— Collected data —

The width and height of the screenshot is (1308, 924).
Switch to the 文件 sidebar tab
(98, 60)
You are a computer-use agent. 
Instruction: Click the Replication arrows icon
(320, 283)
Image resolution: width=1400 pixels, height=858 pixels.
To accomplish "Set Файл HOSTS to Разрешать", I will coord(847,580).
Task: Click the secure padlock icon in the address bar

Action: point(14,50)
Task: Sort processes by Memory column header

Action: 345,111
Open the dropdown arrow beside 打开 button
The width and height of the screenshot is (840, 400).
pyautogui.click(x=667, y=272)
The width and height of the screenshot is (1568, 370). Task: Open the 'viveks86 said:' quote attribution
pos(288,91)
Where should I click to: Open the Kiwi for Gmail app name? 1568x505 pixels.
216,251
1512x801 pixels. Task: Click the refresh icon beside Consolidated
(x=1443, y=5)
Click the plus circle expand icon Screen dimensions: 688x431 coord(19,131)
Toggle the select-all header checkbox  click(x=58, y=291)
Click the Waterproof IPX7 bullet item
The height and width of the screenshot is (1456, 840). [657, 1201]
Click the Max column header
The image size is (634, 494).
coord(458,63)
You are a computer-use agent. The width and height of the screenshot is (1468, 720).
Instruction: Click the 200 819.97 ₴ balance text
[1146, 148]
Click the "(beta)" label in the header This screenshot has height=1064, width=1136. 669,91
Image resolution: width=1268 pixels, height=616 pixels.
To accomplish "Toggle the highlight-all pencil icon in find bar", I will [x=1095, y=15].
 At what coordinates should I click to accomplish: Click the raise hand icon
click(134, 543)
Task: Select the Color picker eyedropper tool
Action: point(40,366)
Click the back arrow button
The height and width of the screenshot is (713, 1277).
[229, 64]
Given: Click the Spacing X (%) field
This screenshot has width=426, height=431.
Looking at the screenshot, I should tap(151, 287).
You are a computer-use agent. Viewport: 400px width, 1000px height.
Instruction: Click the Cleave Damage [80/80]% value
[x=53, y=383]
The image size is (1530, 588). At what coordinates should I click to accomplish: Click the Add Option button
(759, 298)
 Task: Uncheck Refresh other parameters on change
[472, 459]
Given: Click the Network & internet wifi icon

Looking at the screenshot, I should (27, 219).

— What the task requires —
Return the opening line of the data and every line after it through the line containing "Image resolution: width=1400", please, exactly as written and with nothing added.

— Answer section —
The width and height of the screenshot is (1308, 924).
Switch to the 文件 sidebar tab
(98, 60)
You are a computer-use agent. 
Instruction: Click the Replication arrows icon
(320, 283)
Image resolution: width=1400 pixels, height=858 pixels.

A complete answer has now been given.